● Work required:
Take the line containing "You are a GUI" and every line after it to the end of the records, and copy them exactly, excluding pictures.

:: Task inputs ::

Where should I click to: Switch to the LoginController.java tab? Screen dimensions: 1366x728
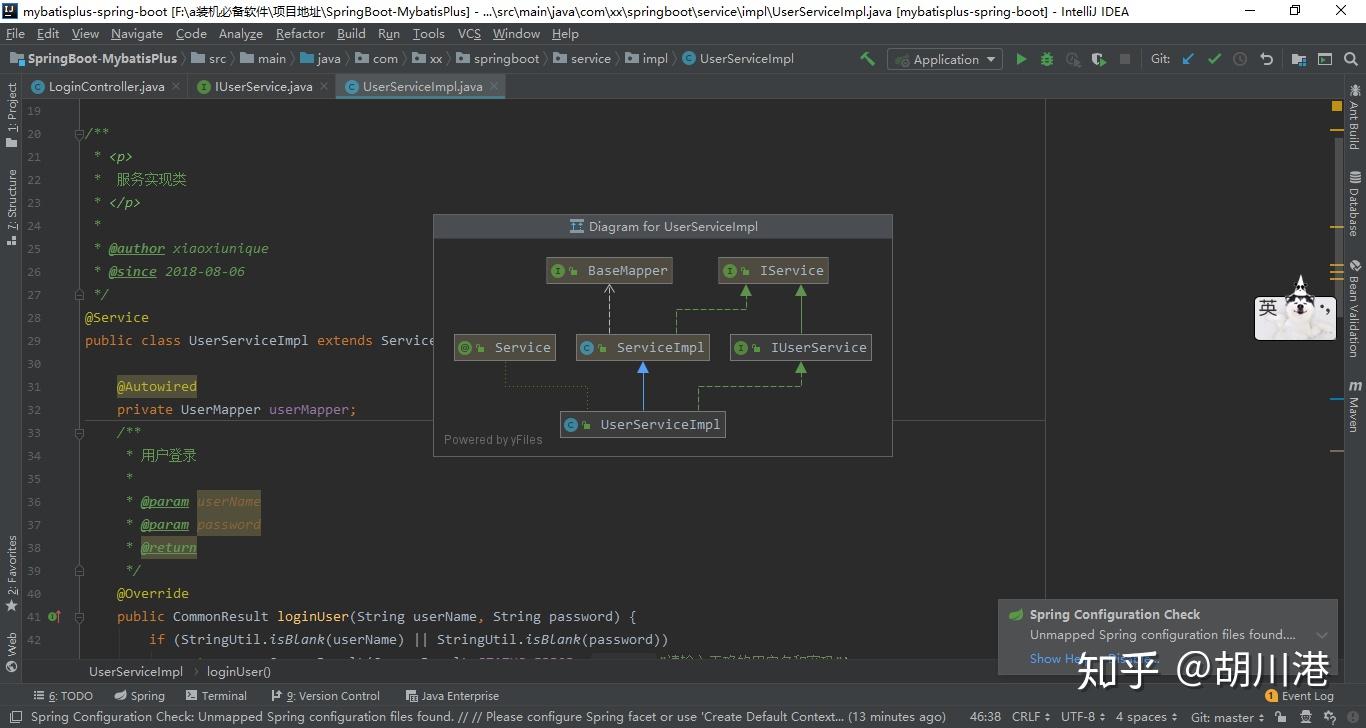tap(105, 87)
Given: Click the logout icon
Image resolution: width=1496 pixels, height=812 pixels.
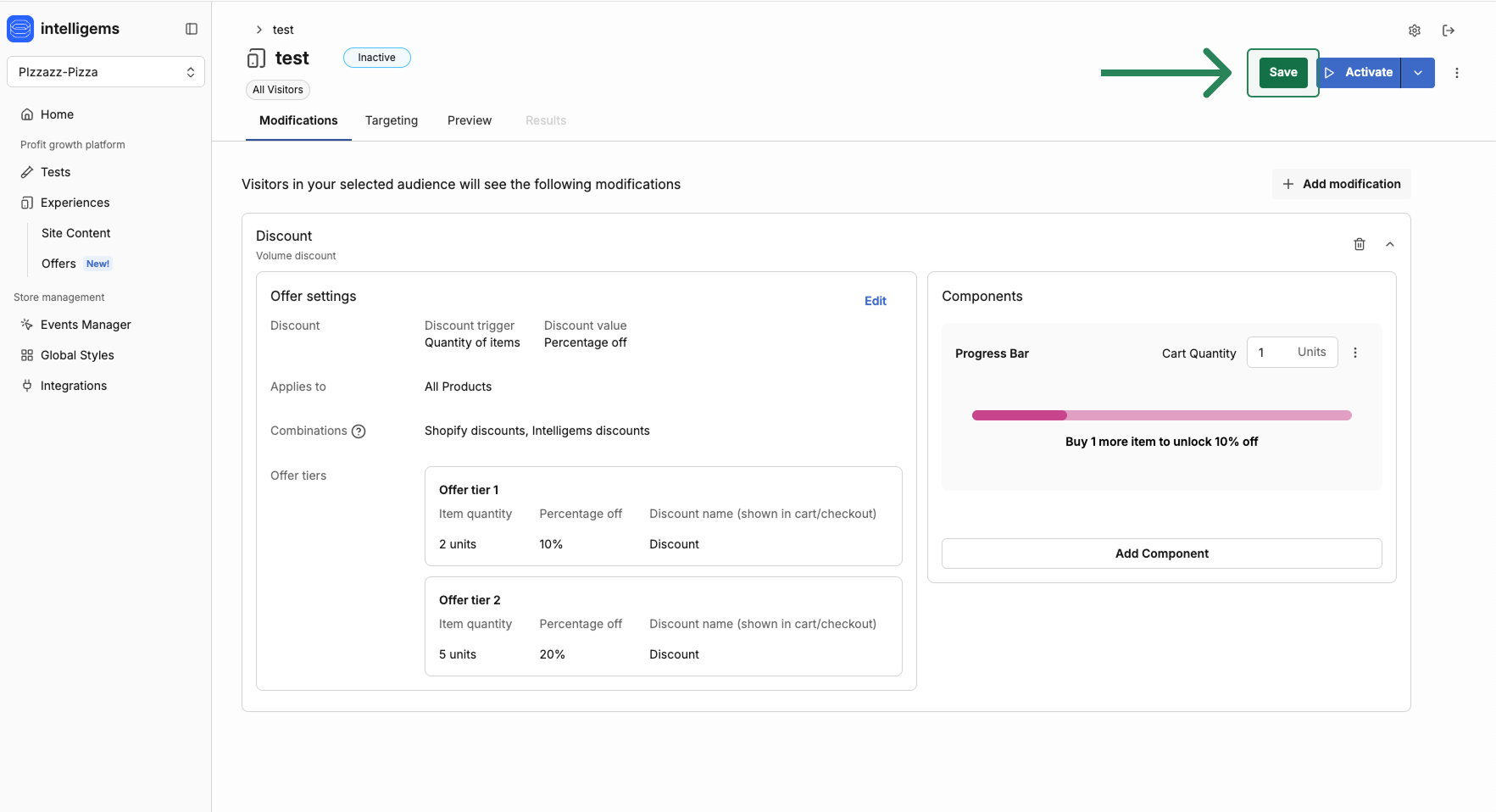Looking at the screenshot, I should (x=1449, y=31).
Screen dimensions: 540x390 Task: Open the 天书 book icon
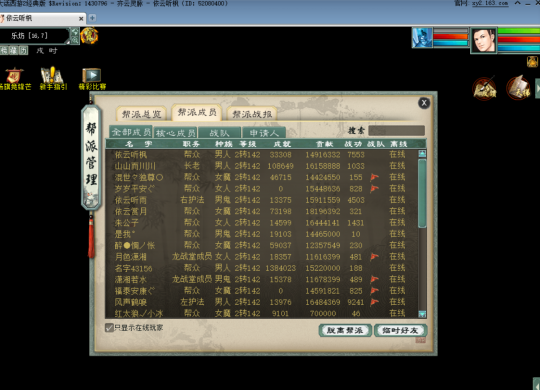[519, 88]
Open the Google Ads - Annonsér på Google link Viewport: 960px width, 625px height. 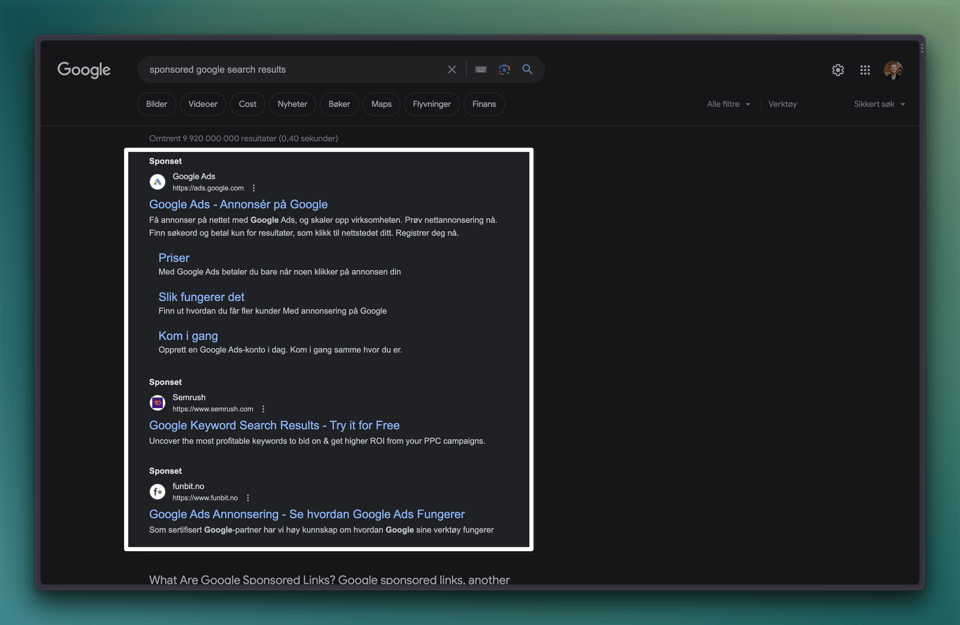(x=238, y=204)
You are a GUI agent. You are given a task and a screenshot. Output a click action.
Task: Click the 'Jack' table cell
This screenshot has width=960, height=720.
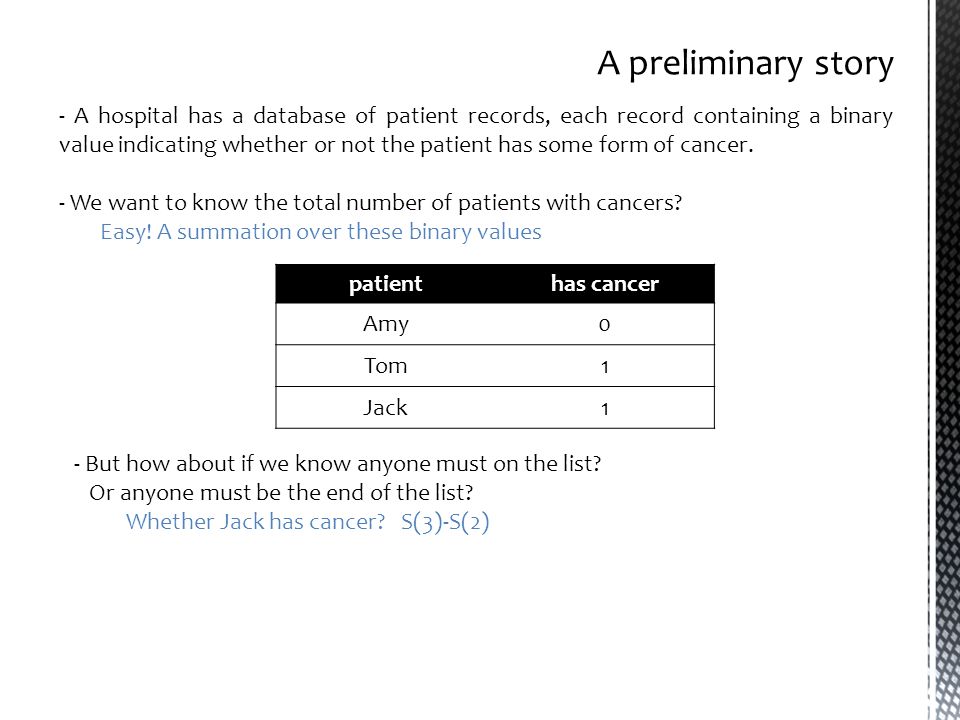385,407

:::

● Answer to this task:
You are a GUI agent. You are given a task and a screenshot. Output a click action.
Task: Click the 'Jack' table cell
This screenshot has width=960, height=720.
385,407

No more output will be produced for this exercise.